In the foster care excerpt, at what ages do youth age out of foster care?

> EXCERPT PROVIDED
☆ ☆ ☆ ☆

It's a trying and often traumatic cycle that leaves children feeling that they've they have been rejected because of something they have done, that it is their fault. It never is. Kids are kids, and given the love and permanence they need, and surely, should be their right when they come into this world, they can all thrive.

There are over 100,000 of them these youth in the US. They age out of foster care at 18 or 21, depending on the state they live in, often without having bonded with any adults at all. Even the best of us can lose our bearings if we find ourselves truly alone in the world. That's why CAN continues to help find permanent homes for kids of all ages even if they're almost old enough to vote. I help out on the film shoots, interviewing the kids and then writing articles like this one.

We've been successful too. Parents have found the child they never thought they could have, or the sibling for the child they already have.
There is always room in the house for more love.

Parents who adopt out of foster care can be female/male couples, same sex couples, and even single men or women.

After 8 years of doing this I feel like it's time to step up the game, and find homes for all the children we meet. Maybe since I've had a Twitter account forever, I'll actually start using it. Ahhh, social media, I will embrace you.

☆ ☆ ☆ ☆

> STORED RECORDS
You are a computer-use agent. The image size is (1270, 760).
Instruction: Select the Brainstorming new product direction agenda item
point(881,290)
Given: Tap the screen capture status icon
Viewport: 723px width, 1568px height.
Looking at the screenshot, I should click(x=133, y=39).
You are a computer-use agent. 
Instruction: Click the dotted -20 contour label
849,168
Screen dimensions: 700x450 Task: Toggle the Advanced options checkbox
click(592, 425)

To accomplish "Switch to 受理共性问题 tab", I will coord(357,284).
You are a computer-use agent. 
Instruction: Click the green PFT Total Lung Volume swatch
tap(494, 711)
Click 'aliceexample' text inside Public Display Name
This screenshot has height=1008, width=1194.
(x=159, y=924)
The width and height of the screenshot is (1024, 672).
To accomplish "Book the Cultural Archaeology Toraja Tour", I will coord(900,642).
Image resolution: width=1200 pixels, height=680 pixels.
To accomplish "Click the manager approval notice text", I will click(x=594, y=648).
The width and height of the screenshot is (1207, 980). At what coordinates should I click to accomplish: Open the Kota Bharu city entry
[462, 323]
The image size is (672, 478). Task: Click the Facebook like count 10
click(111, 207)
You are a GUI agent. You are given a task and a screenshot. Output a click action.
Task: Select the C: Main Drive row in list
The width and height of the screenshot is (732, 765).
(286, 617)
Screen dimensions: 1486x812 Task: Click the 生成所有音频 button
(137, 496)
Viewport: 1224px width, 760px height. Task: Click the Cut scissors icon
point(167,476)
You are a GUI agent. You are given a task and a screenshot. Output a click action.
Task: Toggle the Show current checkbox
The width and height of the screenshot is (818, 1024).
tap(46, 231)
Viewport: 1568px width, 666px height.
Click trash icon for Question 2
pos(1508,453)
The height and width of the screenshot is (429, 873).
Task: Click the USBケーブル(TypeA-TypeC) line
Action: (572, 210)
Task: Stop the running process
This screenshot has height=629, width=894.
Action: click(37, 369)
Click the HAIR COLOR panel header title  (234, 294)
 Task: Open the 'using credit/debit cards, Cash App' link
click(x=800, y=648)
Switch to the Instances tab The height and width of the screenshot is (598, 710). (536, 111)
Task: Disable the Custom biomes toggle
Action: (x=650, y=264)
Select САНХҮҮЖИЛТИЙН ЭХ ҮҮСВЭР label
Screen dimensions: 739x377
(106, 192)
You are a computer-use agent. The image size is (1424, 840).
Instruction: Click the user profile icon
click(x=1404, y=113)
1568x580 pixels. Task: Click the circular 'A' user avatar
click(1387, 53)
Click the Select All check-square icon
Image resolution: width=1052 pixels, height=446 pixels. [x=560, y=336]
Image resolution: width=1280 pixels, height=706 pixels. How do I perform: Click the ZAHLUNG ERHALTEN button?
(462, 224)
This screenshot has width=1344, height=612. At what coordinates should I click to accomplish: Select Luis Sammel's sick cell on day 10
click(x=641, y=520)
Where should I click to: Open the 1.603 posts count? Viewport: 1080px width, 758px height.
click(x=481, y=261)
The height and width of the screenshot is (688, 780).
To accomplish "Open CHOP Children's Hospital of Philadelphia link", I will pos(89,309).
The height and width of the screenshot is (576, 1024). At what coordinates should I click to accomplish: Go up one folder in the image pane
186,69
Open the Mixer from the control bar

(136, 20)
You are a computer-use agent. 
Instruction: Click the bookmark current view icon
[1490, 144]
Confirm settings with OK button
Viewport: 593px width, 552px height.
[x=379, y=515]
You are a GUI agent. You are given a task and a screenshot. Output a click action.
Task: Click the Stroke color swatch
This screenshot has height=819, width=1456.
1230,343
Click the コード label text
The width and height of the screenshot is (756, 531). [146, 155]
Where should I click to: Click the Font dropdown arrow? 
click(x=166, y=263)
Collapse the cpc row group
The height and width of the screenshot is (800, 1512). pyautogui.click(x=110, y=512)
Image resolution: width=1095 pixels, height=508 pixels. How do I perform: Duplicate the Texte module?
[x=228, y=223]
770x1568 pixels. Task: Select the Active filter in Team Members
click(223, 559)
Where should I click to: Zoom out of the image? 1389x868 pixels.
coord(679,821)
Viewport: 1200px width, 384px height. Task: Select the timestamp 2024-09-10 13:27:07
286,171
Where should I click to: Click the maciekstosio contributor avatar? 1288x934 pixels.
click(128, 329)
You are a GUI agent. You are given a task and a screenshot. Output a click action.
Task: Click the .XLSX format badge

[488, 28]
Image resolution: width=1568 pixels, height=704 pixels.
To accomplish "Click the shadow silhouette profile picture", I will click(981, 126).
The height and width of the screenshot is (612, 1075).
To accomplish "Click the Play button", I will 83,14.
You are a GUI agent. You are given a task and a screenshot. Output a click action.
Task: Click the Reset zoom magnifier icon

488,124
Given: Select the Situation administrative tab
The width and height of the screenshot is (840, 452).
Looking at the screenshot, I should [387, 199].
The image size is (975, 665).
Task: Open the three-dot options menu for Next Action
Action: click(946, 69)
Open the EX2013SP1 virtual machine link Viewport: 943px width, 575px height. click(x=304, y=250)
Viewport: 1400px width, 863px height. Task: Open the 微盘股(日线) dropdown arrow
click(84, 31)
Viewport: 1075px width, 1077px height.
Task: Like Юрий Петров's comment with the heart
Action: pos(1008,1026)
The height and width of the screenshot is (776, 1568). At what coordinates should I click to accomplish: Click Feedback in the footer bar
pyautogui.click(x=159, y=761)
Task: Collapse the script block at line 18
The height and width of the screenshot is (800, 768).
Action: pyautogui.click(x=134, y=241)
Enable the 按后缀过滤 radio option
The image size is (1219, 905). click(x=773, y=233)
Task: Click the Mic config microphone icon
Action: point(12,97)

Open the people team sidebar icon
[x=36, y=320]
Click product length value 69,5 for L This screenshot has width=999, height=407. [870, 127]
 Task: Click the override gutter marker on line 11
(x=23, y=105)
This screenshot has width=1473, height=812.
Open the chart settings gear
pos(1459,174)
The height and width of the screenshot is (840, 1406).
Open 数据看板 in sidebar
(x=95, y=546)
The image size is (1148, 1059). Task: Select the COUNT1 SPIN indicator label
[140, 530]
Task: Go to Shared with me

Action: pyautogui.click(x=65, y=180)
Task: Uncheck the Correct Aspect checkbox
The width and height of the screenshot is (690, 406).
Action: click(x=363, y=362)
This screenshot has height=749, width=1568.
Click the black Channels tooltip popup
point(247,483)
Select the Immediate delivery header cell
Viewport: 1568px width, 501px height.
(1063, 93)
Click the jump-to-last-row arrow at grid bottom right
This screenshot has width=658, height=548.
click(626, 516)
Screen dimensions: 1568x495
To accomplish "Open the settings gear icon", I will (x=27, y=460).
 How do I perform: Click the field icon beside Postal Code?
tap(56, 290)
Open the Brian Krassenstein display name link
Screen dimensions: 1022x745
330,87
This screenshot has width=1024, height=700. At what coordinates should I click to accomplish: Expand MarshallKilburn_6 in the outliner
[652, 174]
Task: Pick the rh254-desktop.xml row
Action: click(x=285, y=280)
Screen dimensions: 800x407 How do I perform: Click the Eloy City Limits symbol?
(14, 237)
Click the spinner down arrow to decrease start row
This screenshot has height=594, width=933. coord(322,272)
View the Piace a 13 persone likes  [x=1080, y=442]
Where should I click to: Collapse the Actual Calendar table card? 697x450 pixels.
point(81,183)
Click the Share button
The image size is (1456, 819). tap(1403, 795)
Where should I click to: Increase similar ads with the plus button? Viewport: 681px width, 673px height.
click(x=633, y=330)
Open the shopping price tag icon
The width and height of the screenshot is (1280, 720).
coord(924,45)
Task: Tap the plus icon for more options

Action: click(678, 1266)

☆ ☆ ☆ ☆

> ANSWER TO THE EXERCISE
At 18 or 21, depending on the state they live in.